The Fred Mulder award is granted by the Global OER Graduate Network (GO_GN), a network of international PhD candidates and scholars whose research projects include a focus on open education. It is led by the Open University in the UK and funded by the Hewlett Foundation. This particular award recognises those researchers and experts in the area of Open Education that have had a contribution to the field, which was the case for this project. The project’s aim was to design, develop and pilot an open educational resource for HE educators to foster critical data literacy.

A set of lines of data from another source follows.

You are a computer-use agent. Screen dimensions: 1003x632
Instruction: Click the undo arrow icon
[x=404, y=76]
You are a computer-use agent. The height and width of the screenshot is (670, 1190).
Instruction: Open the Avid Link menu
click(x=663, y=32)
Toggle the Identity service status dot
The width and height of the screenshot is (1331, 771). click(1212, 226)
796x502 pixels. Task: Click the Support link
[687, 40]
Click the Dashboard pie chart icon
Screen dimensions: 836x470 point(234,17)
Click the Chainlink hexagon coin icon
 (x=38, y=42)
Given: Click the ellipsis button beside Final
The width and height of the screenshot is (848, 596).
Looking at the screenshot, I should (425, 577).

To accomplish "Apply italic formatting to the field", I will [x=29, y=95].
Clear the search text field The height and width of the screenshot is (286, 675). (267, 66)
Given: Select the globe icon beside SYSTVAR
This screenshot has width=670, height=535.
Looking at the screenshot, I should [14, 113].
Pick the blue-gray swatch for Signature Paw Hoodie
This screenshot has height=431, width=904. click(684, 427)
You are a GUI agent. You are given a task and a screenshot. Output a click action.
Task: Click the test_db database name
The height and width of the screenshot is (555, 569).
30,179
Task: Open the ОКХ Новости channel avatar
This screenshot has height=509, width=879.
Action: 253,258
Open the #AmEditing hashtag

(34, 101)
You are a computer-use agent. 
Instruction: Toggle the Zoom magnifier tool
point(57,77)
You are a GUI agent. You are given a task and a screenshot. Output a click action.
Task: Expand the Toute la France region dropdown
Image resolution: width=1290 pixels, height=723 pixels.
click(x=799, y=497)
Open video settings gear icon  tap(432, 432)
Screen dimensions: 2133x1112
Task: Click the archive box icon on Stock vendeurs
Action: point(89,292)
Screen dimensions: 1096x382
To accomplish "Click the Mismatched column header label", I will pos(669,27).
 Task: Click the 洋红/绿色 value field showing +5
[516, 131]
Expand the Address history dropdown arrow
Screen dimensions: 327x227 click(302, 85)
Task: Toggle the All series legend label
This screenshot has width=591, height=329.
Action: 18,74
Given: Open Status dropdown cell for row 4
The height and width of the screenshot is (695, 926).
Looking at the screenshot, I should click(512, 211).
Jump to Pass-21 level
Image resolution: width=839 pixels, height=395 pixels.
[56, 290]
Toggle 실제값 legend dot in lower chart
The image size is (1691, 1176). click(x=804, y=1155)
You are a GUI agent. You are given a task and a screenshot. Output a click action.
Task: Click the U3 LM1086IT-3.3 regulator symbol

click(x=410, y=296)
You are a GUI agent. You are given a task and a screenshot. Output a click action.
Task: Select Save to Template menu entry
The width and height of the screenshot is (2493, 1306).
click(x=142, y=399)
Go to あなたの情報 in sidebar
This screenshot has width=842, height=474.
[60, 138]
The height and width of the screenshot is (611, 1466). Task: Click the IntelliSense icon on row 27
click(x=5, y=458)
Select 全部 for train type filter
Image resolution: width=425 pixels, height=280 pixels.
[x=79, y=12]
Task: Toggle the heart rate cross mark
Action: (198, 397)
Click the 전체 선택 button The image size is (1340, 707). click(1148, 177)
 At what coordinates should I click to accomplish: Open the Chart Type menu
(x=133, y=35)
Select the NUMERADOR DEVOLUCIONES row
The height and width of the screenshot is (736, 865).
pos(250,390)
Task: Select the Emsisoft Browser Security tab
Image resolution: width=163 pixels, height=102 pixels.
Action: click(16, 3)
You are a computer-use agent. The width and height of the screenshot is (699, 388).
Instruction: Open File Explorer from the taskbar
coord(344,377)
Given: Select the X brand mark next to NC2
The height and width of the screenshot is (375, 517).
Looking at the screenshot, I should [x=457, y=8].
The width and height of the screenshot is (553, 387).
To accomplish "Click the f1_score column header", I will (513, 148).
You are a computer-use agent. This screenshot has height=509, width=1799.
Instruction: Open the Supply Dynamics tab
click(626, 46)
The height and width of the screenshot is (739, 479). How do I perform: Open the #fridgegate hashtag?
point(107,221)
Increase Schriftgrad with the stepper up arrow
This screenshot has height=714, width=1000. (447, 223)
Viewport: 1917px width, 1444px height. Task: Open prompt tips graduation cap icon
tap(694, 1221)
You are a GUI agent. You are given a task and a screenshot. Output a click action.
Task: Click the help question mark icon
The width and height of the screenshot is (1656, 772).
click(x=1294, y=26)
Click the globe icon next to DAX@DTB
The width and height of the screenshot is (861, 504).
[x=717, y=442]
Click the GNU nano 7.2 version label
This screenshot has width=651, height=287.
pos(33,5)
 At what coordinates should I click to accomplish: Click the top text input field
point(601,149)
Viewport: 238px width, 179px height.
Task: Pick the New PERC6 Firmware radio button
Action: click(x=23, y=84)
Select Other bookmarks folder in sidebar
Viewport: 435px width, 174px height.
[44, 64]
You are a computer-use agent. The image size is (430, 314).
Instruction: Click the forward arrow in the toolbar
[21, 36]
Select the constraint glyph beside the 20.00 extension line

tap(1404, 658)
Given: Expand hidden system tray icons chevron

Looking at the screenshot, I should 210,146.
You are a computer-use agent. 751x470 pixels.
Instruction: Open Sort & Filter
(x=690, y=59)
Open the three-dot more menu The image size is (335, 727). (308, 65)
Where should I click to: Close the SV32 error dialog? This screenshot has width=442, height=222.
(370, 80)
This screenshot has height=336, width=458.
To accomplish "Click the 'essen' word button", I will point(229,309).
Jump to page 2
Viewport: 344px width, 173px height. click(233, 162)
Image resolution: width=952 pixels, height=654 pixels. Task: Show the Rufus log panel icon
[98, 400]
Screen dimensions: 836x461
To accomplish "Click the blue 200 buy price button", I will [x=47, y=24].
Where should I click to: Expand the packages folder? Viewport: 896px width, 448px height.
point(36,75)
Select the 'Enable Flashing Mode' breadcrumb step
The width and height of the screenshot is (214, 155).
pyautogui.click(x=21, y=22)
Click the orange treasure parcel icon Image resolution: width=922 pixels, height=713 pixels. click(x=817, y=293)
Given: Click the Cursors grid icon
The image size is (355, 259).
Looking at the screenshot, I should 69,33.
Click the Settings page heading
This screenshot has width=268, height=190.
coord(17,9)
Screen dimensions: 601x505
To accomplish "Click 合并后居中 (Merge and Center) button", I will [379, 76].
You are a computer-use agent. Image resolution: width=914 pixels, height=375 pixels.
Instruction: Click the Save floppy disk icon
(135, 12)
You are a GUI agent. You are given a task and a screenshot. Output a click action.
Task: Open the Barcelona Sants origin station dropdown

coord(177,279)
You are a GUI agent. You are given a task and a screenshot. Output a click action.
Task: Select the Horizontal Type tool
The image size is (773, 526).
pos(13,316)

The project was also showcased earlier this year in the international conference OEGlobal21 (Open Education Global) which was entirely dedicated to the implementation of the UNESCO OER Recommendation action areas -capacity building, policy, access, sustainability and international cooperation, making a contribution to the international cooperation Recommendation area. So we are very proud and grateful to all the institutions and brilliant people that contributed to this project making it possible.
What is the project about?
Understanding data: Praxis and Politics is a one year project funded by the EPSRC ( EP/R045178/1) and the HDI+ network. Here you can find a more detailed description of the grant.
We live in a datafied society where decisions taken by corporations and governments are increasingly data and algorithm-driven. Whilst data are often said to be ‘collected’ as if pre-existing, thus reflecting reality, the processes through which data are generated and communicated are neither neutral nor devoid of adverse effects. Richterich (2018) reminds us that data are socially constructed and embedded in their structures. Data are political. Therefore we need technical abilities and media literacies weaved into a critical approach to understand the socio-political and cultural mechanisms that affect individuals and groups that find themselves increasingly navigating data-driven system in their daily lives.
The project aims to design, develop and pilot an OER (open educational resource) to support educators in improving their critical data literacies. The OER will provide educators with content and analytical tools to think about real-life situations that will connect them with the most recent issues and research in the field.
The OER will be tried out in four strategic pilot institutions that kindly offered their facilities: Tangaza University College, Nairobi; Universidad de la República, Uruguay; Universidad Oberta de Catalunya, Barcelona; and Bath Spa University, England. These pilots will allow us to explore what works and what doesn’t in our approach to refine/redesign the OER for a second iteration.